Великие речные корни, которые сформировали жизнь людей, едва ли изменились; И эти другие потоки, жизненный зал, который прилипает и течет в человеческих сердцах, пульсируют с теми же великими потребностями, с той же великой любовью и ужасами. Поскольку наша мысль следует близко к медленному следу за рассветом, мы впечатлены широким сходством человеческого участка, которое никогда не изменяется в основных заголовках его истории-нахождение и труда, время и урожай, любовь и смерть Полем
Ревность никогда не удовлетворена чем -то, кроме всеведения, которое обнаружило бы самую тонкую складку сердца.
Некоторое разочарование, некоторая слабая сердца в новом реальном будущем, которое заменяет воображаемое, не является необычным, и мы не ожидаем, что люди будут глубоко тронуты тем, что не является чем -то необычным. Этот элемент трагедии, который лежит в самом факте частоты, еще не вошел в грубую эмоцию человечества, и, возможно, наши рамки вряд ли могут вынести многое из этого. Если бы у нас было острое зрение и чувство всей обычной человеческой жизни, это было бы все равно, что слышать растущую траву и сердце белки, и мы должны умереть от того рев, который лежит на другой стороне молчания.
Если бы у нас было острое зрение и чувство всей обычной человеческой жизни, это было бы все равно, что слышать растущую траву и сердце белки, и мы должны умереть от того рев, который лежит на другой стороне молчания.
Протектор о том, как идущий шаги обманывает полуночного наблюдателя, который держит ее сердце и ждет, чтобы услышать, как они пауза, и слышит, как они никогда не останавливаются, но проходят и умирают.
Семейное сходство часто имеет глубокую грусть. Природа, этот великий трагический драматург, объединяет нас вместе с костью и мышцами и делит нас на более тонкую паутину нашего мозга; Смешивание тоска и отталкивания; и связывает нас благодаря нашим сердечным строкам с существами, которые приносят нам при каждом движении.
Проблема приходит ко всем нам в этой жизни: мы поставили наши сердца на то, что это не может иметь Божьей воли для нас, а потом мы печально.
Это замечательный точка, нуждающаяся в любви, этот голод сердца.
Человеческое сердце не находит укрытия, кроме человеческого рода.
Человек может довольствоваться аплодисментами мира и дань уважения его интеллекту, но сердце женщины имеет более святых идолов.
Есть много хорошей работы с грустным сердцем.
Ее сердце вышло к нему с более сильным движением, чем когда -либо, при мысли, что люди обвинят его. Мэгги ненавидела вину; Ее обвинили всю ее жизнь, и из этого ничего не вышло, кроме злых темпов.
Гордое сердце и высокая гора никогда не бывают плодотворными.
Ее собственное страдания наполнили ее сердечно, что было не место для печали других людей.
Что до сих пор может тот голод сердца, который болеет за красоту, и облегчает со сладким ароматом угнетения?

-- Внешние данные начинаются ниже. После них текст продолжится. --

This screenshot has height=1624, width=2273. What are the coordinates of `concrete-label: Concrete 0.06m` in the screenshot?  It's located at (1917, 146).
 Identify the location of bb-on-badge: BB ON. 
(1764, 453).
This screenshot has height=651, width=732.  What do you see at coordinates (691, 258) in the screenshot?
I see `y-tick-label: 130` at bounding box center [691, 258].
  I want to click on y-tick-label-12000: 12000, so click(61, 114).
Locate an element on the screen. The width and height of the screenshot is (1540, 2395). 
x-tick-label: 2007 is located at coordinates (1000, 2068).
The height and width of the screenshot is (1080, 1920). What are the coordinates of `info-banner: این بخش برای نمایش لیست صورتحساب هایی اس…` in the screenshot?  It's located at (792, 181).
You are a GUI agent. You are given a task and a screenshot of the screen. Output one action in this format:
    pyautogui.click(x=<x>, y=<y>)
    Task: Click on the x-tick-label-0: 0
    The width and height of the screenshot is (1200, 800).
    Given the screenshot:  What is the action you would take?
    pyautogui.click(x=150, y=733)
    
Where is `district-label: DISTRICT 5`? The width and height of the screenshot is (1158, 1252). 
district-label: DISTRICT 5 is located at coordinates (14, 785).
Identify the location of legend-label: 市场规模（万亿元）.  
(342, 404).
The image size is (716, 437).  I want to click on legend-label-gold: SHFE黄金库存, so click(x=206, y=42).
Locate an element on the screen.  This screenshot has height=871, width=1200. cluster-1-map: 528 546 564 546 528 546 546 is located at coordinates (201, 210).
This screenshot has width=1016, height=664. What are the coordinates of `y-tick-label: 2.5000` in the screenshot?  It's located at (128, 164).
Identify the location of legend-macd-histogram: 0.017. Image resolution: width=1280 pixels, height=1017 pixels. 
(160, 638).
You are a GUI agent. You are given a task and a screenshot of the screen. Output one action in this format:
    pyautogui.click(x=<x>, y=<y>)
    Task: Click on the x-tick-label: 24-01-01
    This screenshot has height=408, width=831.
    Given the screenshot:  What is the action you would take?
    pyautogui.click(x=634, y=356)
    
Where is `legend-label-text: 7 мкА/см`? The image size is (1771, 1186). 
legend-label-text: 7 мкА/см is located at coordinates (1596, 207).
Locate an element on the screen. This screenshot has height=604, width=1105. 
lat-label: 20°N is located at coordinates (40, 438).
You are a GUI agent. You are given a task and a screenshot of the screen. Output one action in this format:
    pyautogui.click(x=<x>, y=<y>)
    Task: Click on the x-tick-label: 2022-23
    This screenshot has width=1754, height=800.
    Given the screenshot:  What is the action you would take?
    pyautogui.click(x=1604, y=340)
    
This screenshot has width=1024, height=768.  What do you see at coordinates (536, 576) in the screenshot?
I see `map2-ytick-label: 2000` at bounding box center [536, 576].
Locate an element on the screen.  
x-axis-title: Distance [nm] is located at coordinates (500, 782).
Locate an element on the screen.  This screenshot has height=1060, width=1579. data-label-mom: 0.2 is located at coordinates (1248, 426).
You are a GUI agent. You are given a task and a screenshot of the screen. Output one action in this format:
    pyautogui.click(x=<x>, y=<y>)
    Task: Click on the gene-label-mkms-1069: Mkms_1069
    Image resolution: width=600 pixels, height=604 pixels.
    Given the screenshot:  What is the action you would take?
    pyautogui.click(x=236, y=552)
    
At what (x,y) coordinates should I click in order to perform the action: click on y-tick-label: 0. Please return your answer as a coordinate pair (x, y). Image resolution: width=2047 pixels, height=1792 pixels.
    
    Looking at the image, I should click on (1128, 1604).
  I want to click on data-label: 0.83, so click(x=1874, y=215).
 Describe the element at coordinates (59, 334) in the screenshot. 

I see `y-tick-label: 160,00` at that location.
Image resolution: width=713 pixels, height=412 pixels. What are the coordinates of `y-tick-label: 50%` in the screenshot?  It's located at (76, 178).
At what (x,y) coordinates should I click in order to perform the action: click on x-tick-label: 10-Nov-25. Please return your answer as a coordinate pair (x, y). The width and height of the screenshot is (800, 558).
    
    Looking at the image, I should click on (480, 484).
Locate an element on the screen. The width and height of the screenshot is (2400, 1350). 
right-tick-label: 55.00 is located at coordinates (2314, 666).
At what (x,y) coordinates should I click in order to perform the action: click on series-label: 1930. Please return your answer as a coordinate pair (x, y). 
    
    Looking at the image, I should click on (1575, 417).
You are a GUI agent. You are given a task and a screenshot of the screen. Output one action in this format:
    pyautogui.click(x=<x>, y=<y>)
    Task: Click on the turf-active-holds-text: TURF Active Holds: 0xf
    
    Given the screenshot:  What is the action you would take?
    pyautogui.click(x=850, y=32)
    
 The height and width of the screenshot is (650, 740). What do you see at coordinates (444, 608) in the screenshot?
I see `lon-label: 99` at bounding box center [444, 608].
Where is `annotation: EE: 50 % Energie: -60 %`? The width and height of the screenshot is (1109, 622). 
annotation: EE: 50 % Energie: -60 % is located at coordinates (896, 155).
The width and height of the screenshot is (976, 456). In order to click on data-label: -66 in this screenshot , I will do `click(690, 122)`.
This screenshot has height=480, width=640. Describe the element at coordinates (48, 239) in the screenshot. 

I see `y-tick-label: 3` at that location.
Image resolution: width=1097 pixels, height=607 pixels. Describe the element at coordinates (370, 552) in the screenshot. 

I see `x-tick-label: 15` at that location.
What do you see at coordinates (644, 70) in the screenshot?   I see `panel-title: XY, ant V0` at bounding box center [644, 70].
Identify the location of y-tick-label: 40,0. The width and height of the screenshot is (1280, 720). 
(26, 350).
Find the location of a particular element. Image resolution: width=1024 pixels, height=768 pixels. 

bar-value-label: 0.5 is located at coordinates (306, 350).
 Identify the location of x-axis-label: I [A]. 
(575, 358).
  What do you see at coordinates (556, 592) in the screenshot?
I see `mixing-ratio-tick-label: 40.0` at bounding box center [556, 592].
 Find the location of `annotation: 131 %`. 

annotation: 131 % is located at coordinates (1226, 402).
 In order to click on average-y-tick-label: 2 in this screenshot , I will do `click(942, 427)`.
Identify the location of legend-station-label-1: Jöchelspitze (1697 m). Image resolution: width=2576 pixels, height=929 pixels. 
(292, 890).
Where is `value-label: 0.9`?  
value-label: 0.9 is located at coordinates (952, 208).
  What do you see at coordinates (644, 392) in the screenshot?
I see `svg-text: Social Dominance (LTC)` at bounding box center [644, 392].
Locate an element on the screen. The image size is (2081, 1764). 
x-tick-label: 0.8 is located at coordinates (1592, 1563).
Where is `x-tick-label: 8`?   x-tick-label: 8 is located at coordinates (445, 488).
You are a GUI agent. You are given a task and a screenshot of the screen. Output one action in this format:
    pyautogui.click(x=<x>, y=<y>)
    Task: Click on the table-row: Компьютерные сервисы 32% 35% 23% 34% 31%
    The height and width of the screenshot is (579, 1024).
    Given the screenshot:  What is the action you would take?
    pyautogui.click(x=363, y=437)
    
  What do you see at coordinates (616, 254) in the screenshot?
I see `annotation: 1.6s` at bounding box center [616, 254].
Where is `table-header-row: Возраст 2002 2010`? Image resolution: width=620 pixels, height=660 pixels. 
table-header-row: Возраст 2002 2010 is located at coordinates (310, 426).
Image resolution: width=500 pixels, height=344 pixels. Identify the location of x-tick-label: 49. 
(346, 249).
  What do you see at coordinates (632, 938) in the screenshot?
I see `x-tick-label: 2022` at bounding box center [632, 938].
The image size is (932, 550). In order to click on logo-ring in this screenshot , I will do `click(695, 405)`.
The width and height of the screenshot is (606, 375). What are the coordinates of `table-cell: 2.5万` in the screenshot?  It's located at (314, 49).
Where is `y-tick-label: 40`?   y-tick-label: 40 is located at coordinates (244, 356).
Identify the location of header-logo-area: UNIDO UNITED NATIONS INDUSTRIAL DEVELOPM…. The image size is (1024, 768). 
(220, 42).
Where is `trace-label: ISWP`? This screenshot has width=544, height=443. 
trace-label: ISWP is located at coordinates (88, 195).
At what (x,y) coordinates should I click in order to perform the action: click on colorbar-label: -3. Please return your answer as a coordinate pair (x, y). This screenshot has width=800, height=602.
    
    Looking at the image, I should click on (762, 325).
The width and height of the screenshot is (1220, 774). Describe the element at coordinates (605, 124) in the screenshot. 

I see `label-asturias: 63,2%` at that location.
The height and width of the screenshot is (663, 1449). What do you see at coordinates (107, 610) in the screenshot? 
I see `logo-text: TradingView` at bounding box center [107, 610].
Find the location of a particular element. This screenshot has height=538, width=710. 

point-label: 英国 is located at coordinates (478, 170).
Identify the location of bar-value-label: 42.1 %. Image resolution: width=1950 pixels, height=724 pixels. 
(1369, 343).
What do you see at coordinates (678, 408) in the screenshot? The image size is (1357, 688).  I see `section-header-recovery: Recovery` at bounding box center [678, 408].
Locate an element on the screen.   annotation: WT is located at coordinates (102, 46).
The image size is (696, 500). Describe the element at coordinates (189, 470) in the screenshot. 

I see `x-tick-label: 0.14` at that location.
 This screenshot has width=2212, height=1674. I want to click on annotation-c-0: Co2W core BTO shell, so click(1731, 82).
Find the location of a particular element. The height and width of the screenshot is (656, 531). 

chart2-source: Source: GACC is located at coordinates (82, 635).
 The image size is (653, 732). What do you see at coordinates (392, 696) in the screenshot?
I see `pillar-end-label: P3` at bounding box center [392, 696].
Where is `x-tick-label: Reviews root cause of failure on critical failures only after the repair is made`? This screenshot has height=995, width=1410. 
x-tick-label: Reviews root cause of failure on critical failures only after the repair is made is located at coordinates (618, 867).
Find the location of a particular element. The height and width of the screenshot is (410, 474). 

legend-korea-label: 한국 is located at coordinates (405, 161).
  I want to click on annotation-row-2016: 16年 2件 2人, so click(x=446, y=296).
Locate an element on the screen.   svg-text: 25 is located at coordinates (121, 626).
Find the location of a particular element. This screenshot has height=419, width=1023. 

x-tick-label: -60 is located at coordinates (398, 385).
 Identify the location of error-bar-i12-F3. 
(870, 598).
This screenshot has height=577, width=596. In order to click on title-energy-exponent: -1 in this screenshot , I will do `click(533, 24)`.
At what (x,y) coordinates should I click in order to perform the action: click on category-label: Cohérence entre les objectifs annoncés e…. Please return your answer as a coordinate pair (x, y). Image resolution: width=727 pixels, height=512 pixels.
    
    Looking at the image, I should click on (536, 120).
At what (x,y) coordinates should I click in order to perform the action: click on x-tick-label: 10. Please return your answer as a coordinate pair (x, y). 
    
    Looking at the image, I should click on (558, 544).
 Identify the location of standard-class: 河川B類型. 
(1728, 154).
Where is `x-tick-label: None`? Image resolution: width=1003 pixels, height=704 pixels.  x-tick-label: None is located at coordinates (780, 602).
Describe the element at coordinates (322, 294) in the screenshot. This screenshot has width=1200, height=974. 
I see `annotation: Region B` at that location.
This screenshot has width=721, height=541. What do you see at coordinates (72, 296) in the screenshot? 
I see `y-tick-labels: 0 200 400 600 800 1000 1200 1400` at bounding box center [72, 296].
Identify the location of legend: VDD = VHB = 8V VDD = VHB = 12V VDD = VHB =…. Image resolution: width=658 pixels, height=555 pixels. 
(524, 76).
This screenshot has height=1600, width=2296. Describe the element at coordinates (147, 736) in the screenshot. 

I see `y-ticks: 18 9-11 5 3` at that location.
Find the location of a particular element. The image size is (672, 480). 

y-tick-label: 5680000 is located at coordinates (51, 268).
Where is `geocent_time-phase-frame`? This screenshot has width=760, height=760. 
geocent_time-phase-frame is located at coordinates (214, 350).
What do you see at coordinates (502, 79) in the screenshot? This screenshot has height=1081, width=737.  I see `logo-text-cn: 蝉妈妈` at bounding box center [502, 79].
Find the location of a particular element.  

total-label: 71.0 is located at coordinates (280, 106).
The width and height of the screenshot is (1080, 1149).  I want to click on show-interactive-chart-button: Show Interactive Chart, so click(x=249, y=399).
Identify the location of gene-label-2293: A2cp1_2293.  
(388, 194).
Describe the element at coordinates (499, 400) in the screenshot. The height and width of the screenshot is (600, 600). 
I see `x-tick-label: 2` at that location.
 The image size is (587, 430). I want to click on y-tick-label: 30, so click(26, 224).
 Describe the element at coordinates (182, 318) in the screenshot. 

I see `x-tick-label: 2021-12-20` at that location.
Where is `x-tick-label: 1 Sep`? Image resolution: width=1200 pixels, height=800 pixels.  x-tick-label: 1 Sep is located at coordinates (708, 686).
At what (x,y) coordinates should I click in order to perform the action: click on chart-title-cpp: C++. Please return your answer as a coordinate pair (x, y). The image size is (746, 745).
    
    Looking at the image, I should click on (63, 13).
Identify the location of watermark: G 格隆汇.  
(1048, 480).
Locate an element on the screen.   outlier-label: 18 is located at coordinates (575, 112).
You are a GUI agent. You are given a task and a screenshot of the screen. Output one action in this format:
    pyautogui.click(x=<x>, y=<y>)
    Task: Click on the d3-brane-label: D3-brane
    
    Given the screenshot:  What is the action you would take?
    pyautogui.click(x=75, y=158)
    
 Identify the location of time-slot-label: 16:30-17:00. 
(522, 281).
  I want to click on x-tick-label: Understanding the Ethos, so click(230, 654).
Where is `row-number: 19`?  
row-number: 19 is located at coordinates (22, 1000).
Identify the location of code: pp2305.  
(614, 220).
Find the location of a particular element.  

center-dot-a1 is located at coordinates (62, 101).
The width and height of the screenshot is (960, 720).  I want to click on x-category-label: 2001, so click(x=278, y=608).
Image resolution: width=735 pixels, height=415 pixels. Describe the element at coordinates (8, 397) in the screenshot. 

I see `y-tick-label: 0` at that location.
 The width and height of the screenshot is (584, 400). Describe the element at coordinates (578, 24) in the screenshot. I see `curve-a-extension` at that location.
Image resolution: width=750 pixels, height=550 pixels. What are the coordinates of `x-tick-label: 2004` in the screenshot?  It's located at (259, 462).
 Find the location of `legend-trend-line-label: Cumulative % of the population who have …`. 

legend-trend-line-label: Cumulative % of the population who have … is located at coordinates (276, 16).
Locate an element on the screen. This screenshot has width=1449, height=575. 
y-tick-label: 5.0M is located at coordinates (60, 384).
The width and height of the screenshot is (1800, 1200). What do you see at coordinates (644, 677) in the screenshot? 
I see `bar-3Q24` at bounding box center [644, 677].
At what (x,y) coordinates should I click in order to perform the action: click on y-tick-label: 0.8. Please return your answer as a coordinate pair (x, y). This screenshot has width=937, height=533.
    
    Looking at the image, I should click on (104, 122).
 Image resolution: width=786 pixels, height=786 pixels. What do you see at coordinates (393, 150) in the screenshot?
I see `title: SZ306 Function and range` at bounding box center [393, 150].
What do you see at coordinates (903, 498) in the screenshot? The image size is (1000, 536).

Это замечательный поднудитель, это потребность в любви-этот голод сердца как императивного, так как другой голод, благодаря которому природа заставляет нас подчиняться иму и изменить лицо мира.
Для чего сама любовь, для той, кого мы любим лучше всего? Объединение неизмеримых забот, которые еще лучше, чем любые радости вне нашей любви.
Сердце женщины должно быть такого размера и не больше, иначе оно должно быть нажато маленьким, как китайские ноги; Ее счастье должно быть сделано, как пирожные, по фиксированному рецепту.
Когда нас внезапно освобождают от острой поглощающей телесной боли, наше сердце и чувства прыгают в новой свободе; Мы думаем, что даже шум улиц гармонично, и готовы обнять торговца, который завершает наши изменения.
Конечно, несомненно, единственное истинное знание нашего собратья-это то, что позволяет нам чувствовать себя с ним, что дает нам прекрасное ухо для сердечных пульсов, которые бьют под простой одеждой обстоятельств и мнений.